Related: Test Certbot certificate renewal
Related: Check the Certbot renewal timer
Related: Configure a Certbot deploy hook
| Hook directory | When it runs | Use it for |
|---|---|---|
| /etc/letsencrypt/renewal-hooks/pre | Before a renewal attempt that will actually run | Temporarily stopping a service that conflicts with validation, such as a standalone listener on port 80. |
| /etc/letsencrypt/renewal-hooks/deploy | After a successful renewal | Reloading a web server, syncing renewed certificate files, or notifying a dependent service. |
| /etc/letsencrypt/renewal-hooks/post | After a renewal attempt finishes | Starting a service that was stopped by a matching pre hook, even if renewal failed. |
For service reloads, prefer a deploy hook. A plain certbot renew exit status can be 0 when no certificate needed renewal, so it is not enough proof that a certificate changed.
$ sudo install -d -m 755 /etc/letsencrypt/renewal-hooks/deploy
$ sudoedit /etc/letsencrypt/renewal-hooks/deploy/reload-nginx.sh
#!/bin/sh set -eu systemctl reload nginx
Replace systemctl reload nginx with the service command that must run after a renewed certificate is available. Keep the hook non-interactive because automatic renewal may run from systemd or cron with no terminal.
A hook that exits with an error is printed in Certbot output, but Certbot still attempts the renewal. Test destructive or restart-heavy commands by hand before leaving them in a renewal hook.
$ sudo chmod 755 /etc/letsencrypt/renewal-hooks/deploy/reload-nginx.sh
$ sudo find /etc/letsencrypt/renewal-hooks/deploy -maxdepth 1 -type f -perm -111 -print /etc/letsencrypt/renewal-hooks/deploy/reload-nginx.sh
If more than one hook must run in a specific order, prefix filenames with sortable numbers such as 10-reload-nginx.sh and 20-sync-certs.sh.

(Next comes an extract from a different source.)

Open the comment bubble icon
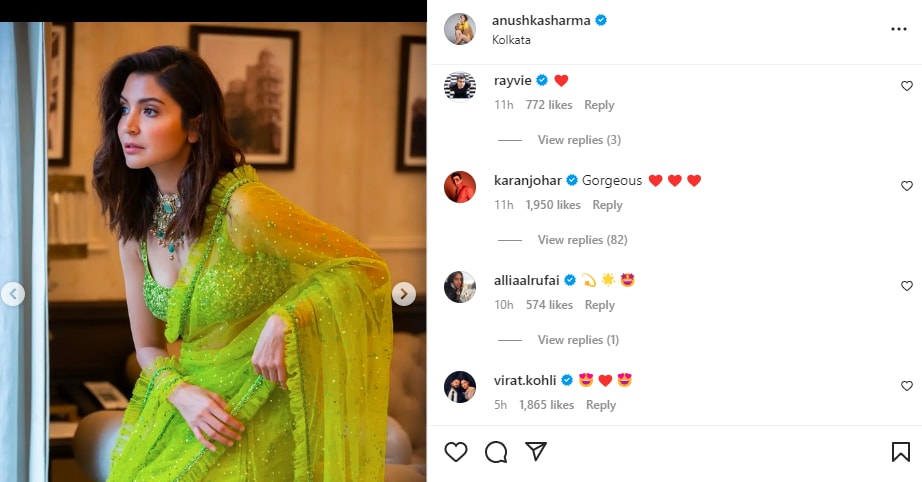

$ sudo systemctl reload nginx
For Nginx, run sudo nginx -t before reloading if the hook reloads a service after configuration changes. For another service, use that service's own syntax or health check before placing the command in the hook.
$ sudo certbot renew --dry-run --run-deploy-hooks Saving debug log to /var/log/letsencrypt/letsencrypt.log Processing /etc/letsencrypt/renewal/example.com.conf Simulating renewal of an existing certificate for example.com Congratulations, all simulated renewals succeeded: /etc/letsencrypt/live/example.com/fullchain.pem (success)
During --dry-run, Certbot runs pre and post hooks by default. Deploy hooks run during a dry run only when --run-deploy-hooks is included, and they use the currently active certificate files rather than the temporary staging certificate.
If the output says No simulated renewals were attempted., the host does not have a renewal configuration that Certbot can test. Run the dry run on the server that already owns the certificate lineage.
$ sudo certbot renew Saving debug log to /var/log/letsencrypt/letsencrypt.log - - - - - - - - - - - - - - - - - - - - - - - - - - - - - - - - - - - - - - - - No renewals were attempted. - - - - - - - - - - - - - - - - - - - - - - - - - - - - - - - - - - - - - - - -
A normal renewal check may do nothing when certificates are not near expiry. The hook runs when Certbot actually obtains or renews a certificate in the matching phase.